Move over superhero lunchboxes and Kool-Aid pouches, young students are now using food delivery apps like as Uber Eats and Skip the Dishes for their school lunches.
“People Uber Eats McDonald’s to my school all the time, at least a few times a week,” Jamie Bunga, a 16-year-old high school student, told BNN Bloomberg in an interview.
“It’s just easy and it’s there, you don’t have to leave school, and you just have to hit a button on your phone. Most people do it while they’re still in class.”
Food delivery apps are a diverse, fast-growing space in the gig economy with companies offering everything from grocery delivery services with Instacart, to a virtual convenience store with goPuff.
Skip the Dishes, a Canadian delivery network app, says that lunch orders are one of their most popular times, growing over 91 per cent year-over-year on their platform.
“Millennials and university students used to be our biggest demographic but we’ve really expanded to all ages,” said Howard Migdal, managing director of Skip the Dishes, Canada, in a phone interview.
While it's not surprising the first generation growing up with technology from a young age is adopting these food-delivery apps into everyday life, the added spending could become a problem for them – and their parents.

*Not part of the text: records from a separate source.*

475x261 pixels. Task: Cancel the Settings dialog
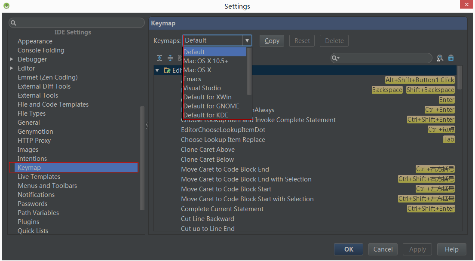tap(383, 249)
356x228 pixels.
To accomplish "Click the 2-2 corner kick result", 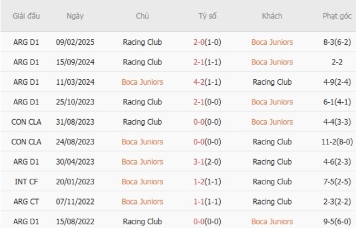I will [x=337, y=62].
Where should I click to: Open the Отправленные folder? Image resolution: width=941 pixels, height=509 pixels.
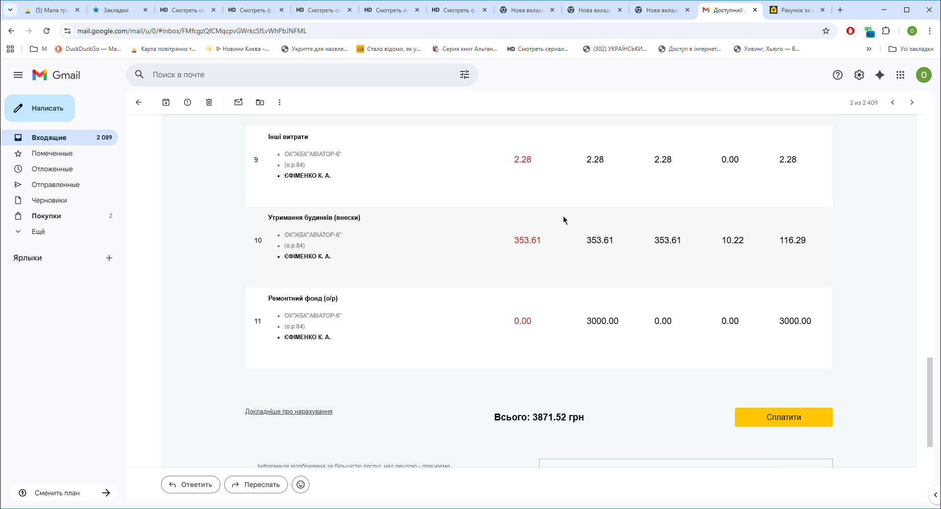(55, 185)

“It’s encouraging irresponsible spending and it really adds up with parents having to pay the bill in the end. Especially when some kids are doing it every day,” said Jamie’s mom, Pam Salley, who is a mother of three.
“It’s almost like a wave of Uber-ization that’s taking place with this generation. Kids are so used to getting anything whenever they want and parents are losing control over what their kids eat and what they spend.”
Although the rising popularity of food delivery apps among youth may create concerns with parents, some personal finance experts are pointing to this as a great opportunity for them to start teaching their kids healthy spending habits.
“This opens up a larger financial conversation here because kids need to realize how everything adds up. There’s a lack of appreciation and it’s taking something that’s supposed to be a treat and turning it into a normal occurrence,” Kelley Keehn, consumer advocate with FP Canada, said in a phone interview.
“You can’t cut these kinds of things out completely because that doesn’t teach them anything. They need to see the tangibility of it, that final price tag, and then think ‘What else could I do with all that money?’”
At the end of the day, Keehn said parents have to be proactive in teaching their kids how to manage these new apps.
“People are super busy and sometimes we resign ourselves to saying we don’t have the time for things like lunches, since our schedules get in the way,” she said.
“Do something simple like menu planning for the week ahead and maybe order in just once. Then you’re teaching your kids an important lesson. You can’t just cut these things out all together because that won’t teach them how to be financially responsible in the long run.”